TikTok is complicit in the promotion of a damaging rhetoric surrounding food

At the time of writing, #WhatIEatInADay on TikTok has 5.3 billion views and comprises of a huge variation of videos; from dangerously low daily calorie intakes and excessive exercise, to ‘healthy’ food substitutions and extreme trends, such as people measuring their waist with the strap of their headphones. As Colleen Reichmann, a clinical psychologist, comments, ‘this is so problematic, because the vast majority of the time, the videos are being done by thin, able-bodied, younger white women – women with an immense amount of body privilege,’ which in turn presents a certain body type as the ‘ideal,’ even though it is unattainable for most of the people who will be viewing the video. Through these trends and videos, TikTok appears complicit in the promotion of a damaging rhetoric surrounding food, exercise and appearance and it romanticises inherently unhealthy lifestyles under the guise of being ‘healthy,’ ‘productive’ or ‘active.’ 

Libby Moser, a registered dietitian, noted that ‘what makes navigating this fine line between helpful and harmful content more complicated is the strength of TikTok’s algorithm. It can be a nonstop delivery of millions of detrimental videos to its faithful young audience.’ What Moser is referring to is TikTok’s algorithm-based ‘For You page.’ This endless scroll provides videos based on the engagement of the user’s account, introducing them to similar videos, sounds and concepts. It also offers new content that is trending, or popular, that the user may have never engaged with before. These features combine to produce a method of perpetuating harmful content; a user may be presented with a video, watch it, and thenceforth receive more and more of the same content on their ‘For You page,’ where the cycle can multiply and continue. As University of Sheffield lecturer Ysabel Gerrard confirms, ‘it takes little more than 30 seconds to find a pro-eating disorder account on TikTok and, once a user is following the right people, their For You page will quickly be flooded with content from similar users.’ 

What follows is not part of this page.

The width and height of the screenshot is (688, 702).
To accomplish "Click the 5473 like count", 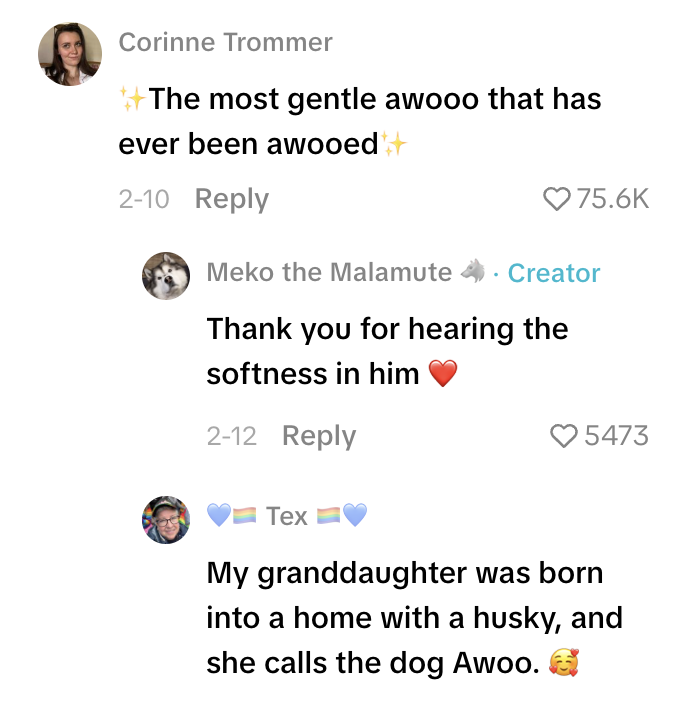I will [616, 436].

By presenting a certain individual’s lifestyle as objectively correct, it ignores the subjectivity of health

Even content that is aimed at showcasing healthier lifestyles can inadvertently display forms of disordered eating, with the most extreme revealing orthorexic traits (an unhealthy obsession with healthy eating). By drawing attention to food and exercise, in particular labelling food definitively as ‘good’ and ‘bad’, even the seemingly helpful and healthy lifestyles can become harmful. By presenting a certain individual’s lifestyle as objectively correct, it ignores the subjectivity of health and the differing individual needs of each person. This idea is particularly damaging in the current climate of the pandemic. Narratives around lockdown weight gain/loss have been circulating the media continuously throughout the COVID-19 pandemic, forcing many to reflect on their own body, fitness and diet. Added to the fact that internet and social media usage has simultaneously increased rapidly, the narrative of weight and body image is inescapable. Therefore, all of the aforementioned damaging rhetoric circulating TikTok has been magnified through the lens of the pandemic, perpetuating a culture of pressure surrounding weight, image and diet. Much of the main demographic of TikTok already felt these pressures, but social media has heightened these anxieties.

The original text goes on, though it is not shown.